### Source passage
Querying Cassandra data using Spark SQL in Java
You can execute Spark SQL queries in Java applications that traverse over Cassandra column families. Java applications that query Cassandra data using Spark SQL require a Spark configuration instance and Spark context instance.
Java applications that query Cassandra data using Spark SQL first need a Spark configuration instance and Spark context instance.
Create the Spark configuration object by calling the
enrichSparkConf
method of
com.datastax.bdp.spark.DseSparkConfHelper, creating a new
default SparkConf object. DseSparkConfHelper
is found in dse.jar. The returned
SparkConf instance is automatically configured for your
cluster, including the Spark Master and Cassandra host. This can then be used to
create a new com.datastax.bdp.spark.DseSparkContext object.

### Tasks for this exercise
A) Copy a part of the Cassandra and Spark SQL passage word for word, starting at "Querying Cassandra data" and ending at "need a Spark configuration instance and Spark context instance.".
B) Answer these questions using the Cassandra and Spark SQL passage:
(i) Which two instances do Java applications need before they can query Cassandra data using Spark SQL?
(ii) In which file is DseSparkConfHelper found?
(iii) What object can the returned SparkConf instance be used to create?
C) Continue the Cassandra and Spark SQL passage from where it stops.

Records from a dataset:
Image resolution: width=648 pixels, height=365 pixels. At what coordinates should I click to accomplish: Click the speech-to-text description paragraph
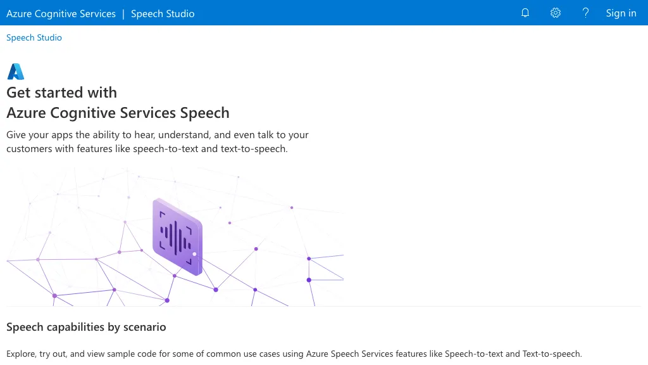(x=157, y=141)
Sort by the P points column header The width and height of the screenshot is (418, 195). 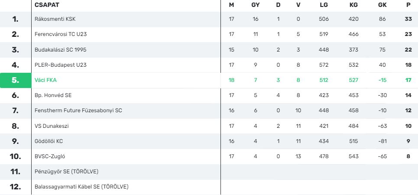(408, 5)
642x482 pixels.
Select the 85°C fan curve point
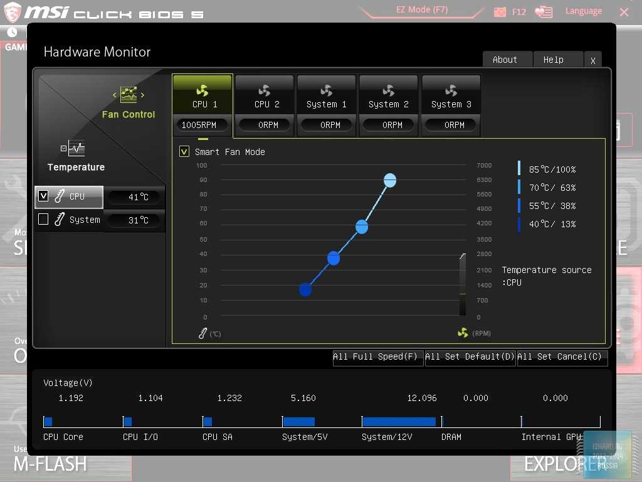coord(390,180)
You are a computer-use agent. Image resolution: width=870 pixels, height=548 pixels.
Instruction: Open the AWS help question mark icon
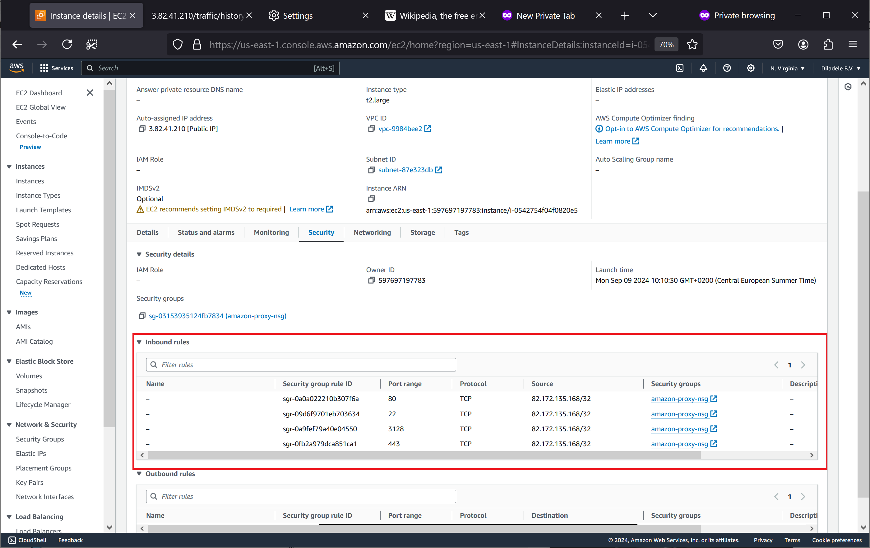(727, 68)
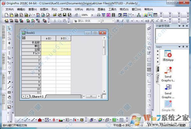The image size is (191, 129).
Task: Switch to the Sheet1 tab
Action: [x=38, y=96]
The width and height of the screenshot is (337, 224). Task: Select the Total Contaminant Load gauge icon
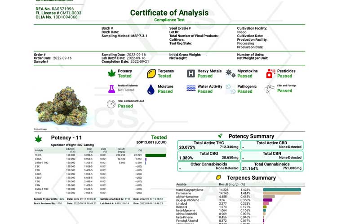(111, 104)
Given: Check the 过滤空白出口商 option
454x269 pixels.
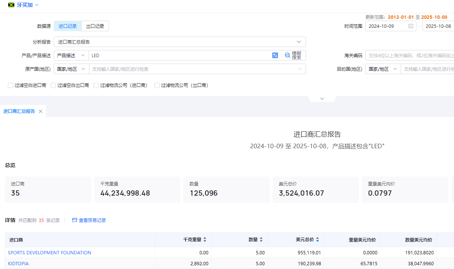Looking at the screenshot, I should click(53, 85).
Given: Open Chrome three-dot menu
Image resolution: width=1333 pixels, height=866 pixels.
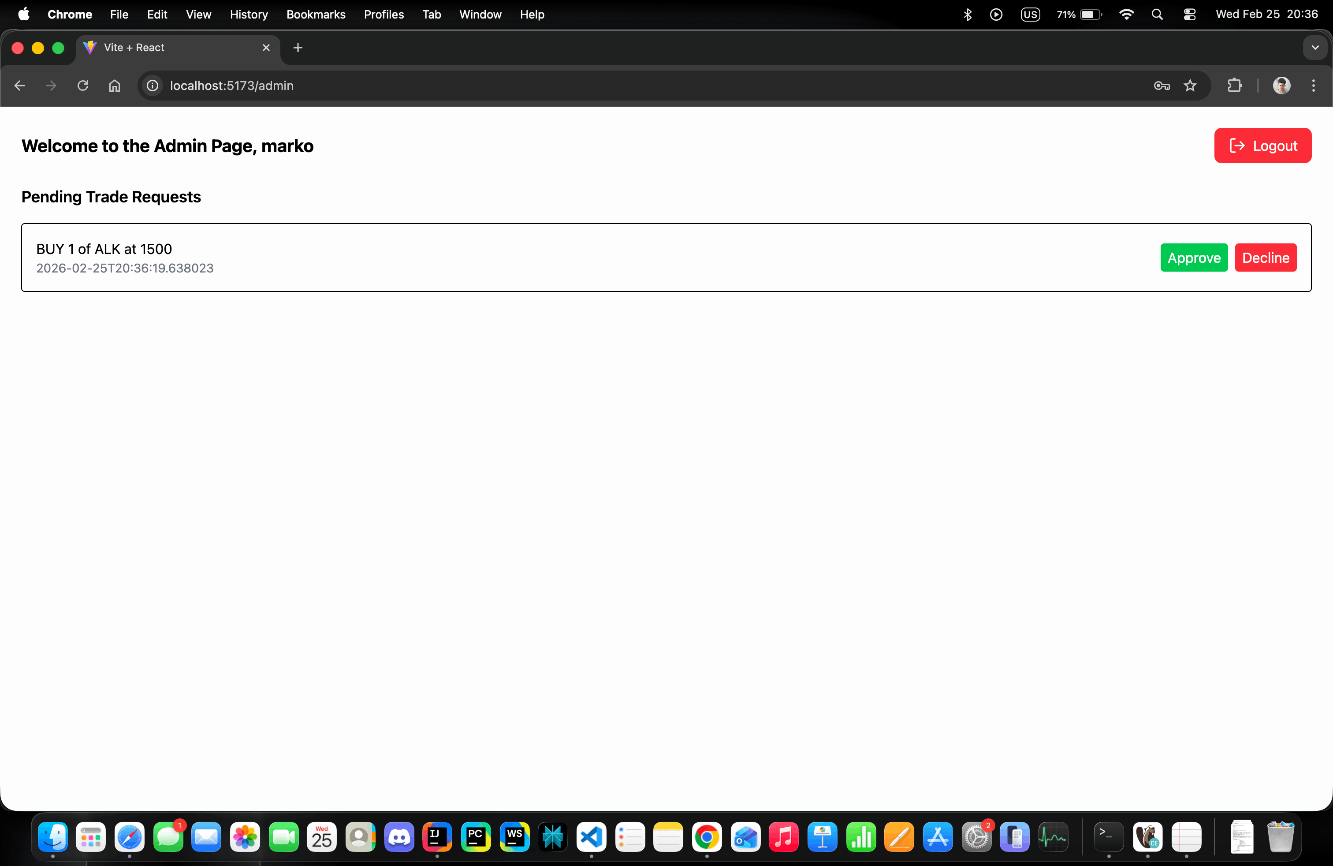Looking at the screenshot, I should [1313, 86].
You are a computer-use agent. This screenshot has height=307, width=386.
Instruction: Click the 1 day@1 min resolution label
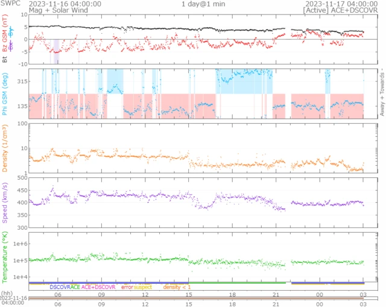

### Task answers
A)
Querying Cassandra data using Spark SQL in Java
You can execute Spark SQL queries in Java applications that traverse over Cassandra column families. Java applications that query Cassandra data using Spark SQL require a Spark configuration instance and Spark context instance.
Java applications that query Cassandra data using Spark SQL first need a Spark configuration instance and Spark context instance.

B)
(i) A Spark configuration instance and a Spark context instance.
(ii) dse.jar
(iii) A new com.datastax.bdp.spark.DseSparkContext object.

C)
DseSparkContext automatically adjusts your configuration for
DataStax Enterprise. It is also located in dse.jar.
Installer-Services and Package installations | /usr/share/dse/dse.jar |
Installer-No Services and Tarball installations | install_location/lib/dse.jar |
This Spark context object is used to create a Cassandra-aware Spark SQL context object to connect to Cassandra. This object is an instance of org.apache.spark.sql.cassandra.CassandraSQLContext.
// create a new configuration
SparkConf conf = DseSparkConfHelper.enrichSparkConf(new SparkConf())
.setAppName( "My application");
// create a Spark context
DseSparkContext sc = new DseSparkContext.apply(conf);
// create a Cassandra Spark SQL context
CassandraSQLContext cassandraSQLContext = new CassandraSQLContext(sc);
Once the Spark SQL context has been created, you can use it to register RDDs and execute Spark SQL queries. Queries are executed by calling the CassandaSQLContext.sql method. You can register an RDD as a table by calling SchemaRDD.registerTempTable to perform further Spark SQL queries on the results.
SchemaRDD employees = cassandraContext.sql("SELECT * FROM company.employees");
employees.registerTempTable("employees");
SchemaRDD managers = cassandraContext.sql("SELECT name FROM employees WHERE role == 'Manager' ");
The returned RDD objects support the standard RDD operations.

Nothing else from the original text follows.